Anglo-Danish War of 1807–14

Anglo-Danish War of 1807–14

 

a war waged by England against Denmark; a constituent part of the so-called Napoleonic Wars.

On Aug. 16, 1807, England, striving to prevent Denmark from joining the continental blockade, made a landing on the Danish coast; this force, in collaboration with the English fleet, blockaded Copenhagen. On September 7, after a fierce artillery bombardment of Copenhagen, the English forced the Danish military command to surrender the capital. The British seized nearly the entire Danish flotilla.
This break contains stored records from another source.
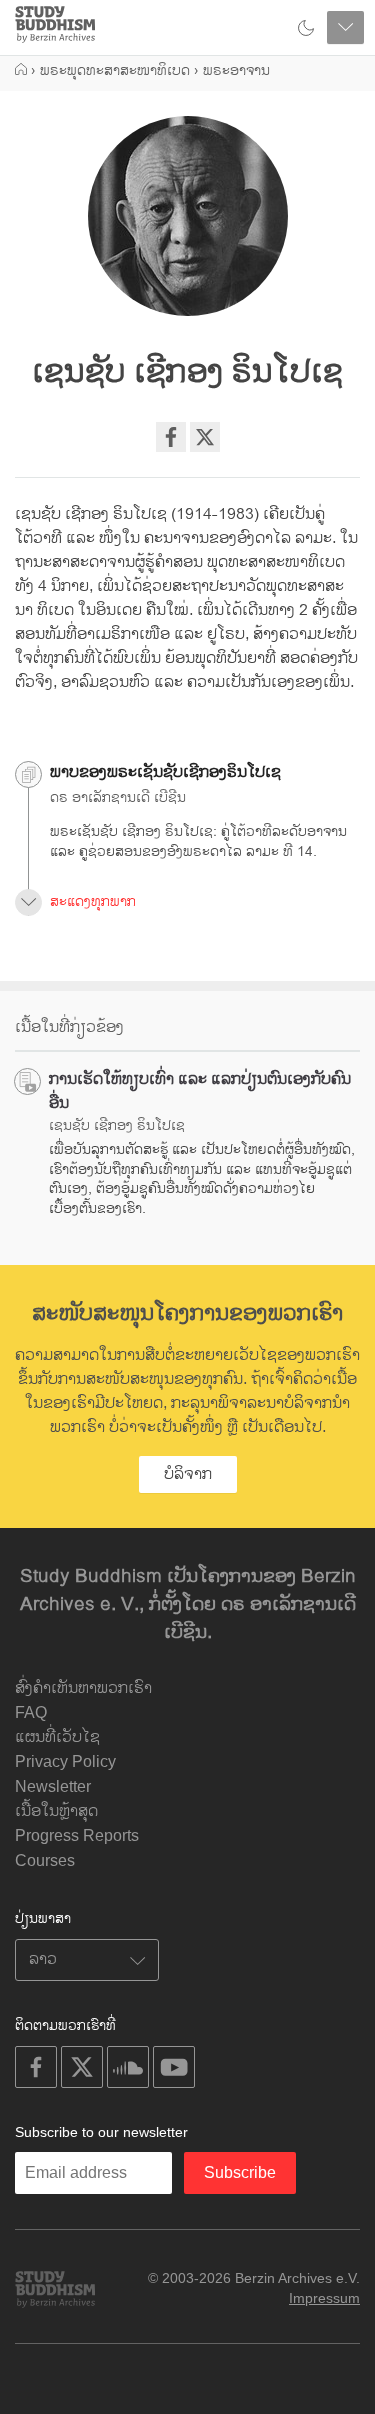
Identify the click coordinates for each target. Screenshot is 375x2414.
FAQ (31, 1712)
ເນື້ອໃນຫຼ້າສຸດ (56, 1811)
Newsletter (53, 1786)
Despite its setbacks, the Danish government did not capitulate to England; after concluding a military alliance with France at the end of October 1807, it joined the continental blockade. On Nov. 4, 1807, England officially declared war on Denmark. Denmark waged war against England until 1810, with the support of Russia, which declared war against England on Nov. 7, 1807. This aided Denmark in 1808–09, when it had to fight against Sweden as well. Denmark concluded the Treaty of Kiel of 1814 with England and Sweden; the treaty’s basic resolutions were confirmed by the Congress of Vienna in 1814–15. Denmark, as an ally of Napoleon I, ceded Norway to Sweden and Heligoland to England. The Anglo-Danish War, like Denmark’s generally unsuccessful participation in the Napoleonic Wars, had a very adverse effect on the country’s economy, reducing Denmark to the status of a second-rate naval power.